In the past, “You sent a bill, you put a diagnosis on it, you put a fee on it, and out it went,” said Kovach, a past president of the Association of Community Cancer Centers (ACCC). “Now there’s more complicated billing—the new coding system, the multiple insurance companies, the authorizations—so you’ve got to add people to deal with that. The poor secretary at the front desk didn’t have to do any of that stuff.”

Preauthorizations for chemotherapy drugs and payers’ differing administrative requirements are two of the main contributors to greater hiring needs. Oncologists and practice managers also cite frequent coverage denials, lengthy appeal processes, payerspecific clinical pathways, financial counseling for underinsured patients, data-tracking initiatives, and night and weekend nurse triage services.
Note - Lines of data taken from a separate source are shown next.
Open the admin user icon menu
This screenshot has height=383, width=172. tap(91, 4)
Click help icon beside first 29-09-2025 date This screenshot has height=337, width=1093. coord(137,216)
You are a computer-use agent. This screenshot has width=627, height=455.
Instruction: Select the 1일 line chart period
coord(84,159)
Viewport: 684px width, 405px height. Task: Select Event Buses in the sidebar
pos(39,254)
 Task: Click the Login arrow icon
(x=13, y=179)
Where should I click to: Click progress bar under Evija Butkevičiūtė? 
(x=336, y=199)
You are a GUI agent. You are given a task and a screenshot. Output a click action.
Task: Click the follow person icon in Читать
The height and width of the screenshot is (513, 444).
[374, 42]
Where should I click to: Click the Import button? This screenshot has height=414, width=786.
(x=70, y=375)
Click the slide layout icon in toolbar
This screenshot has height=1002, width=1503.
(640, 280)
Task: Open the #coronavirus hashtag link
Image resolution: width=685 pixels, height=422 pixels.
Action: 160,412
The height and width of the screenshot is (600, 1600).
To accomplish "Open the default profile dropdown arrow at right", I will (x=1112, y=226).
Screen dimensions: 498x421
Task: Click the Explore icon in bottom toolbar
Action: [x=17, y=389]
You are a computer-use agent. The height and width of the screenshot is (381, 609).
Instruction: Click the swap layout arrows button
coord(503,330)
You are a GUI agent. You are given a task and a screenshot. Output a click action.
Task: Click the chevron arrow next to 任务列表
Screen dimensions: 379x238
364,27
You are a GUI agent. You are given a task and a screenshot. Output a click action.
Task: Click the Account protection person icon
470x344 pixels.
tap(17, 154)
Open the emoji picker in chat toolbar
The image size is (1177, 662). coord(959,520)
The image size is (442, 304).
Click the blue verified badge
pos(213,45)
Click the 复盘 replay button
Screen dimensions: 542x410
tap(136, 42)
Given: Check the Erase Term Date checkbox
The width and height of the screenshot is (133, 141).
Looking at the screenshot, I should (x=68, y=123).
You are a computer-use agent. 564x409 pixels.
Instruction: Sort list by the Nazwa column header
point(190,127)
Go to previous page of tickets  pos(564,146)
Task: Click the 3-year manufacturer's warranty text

These developments have driven practice staff levels steadily higher in recent years. From 2005 to 2014, the average number of full-timeequivalent employees per physician rose from less than seven to 10, according to the National Practice Benchmark for Oncology.1,2 In addition, the total annual compensation for those staffers cost practices about $500,000 per hematologist or oncologist. The survey, whose participating providers typically have 10 or fewer physicians, found that the average practice has 1.2 billing staffers per oncologist and one patient financial counselor for every three doctors.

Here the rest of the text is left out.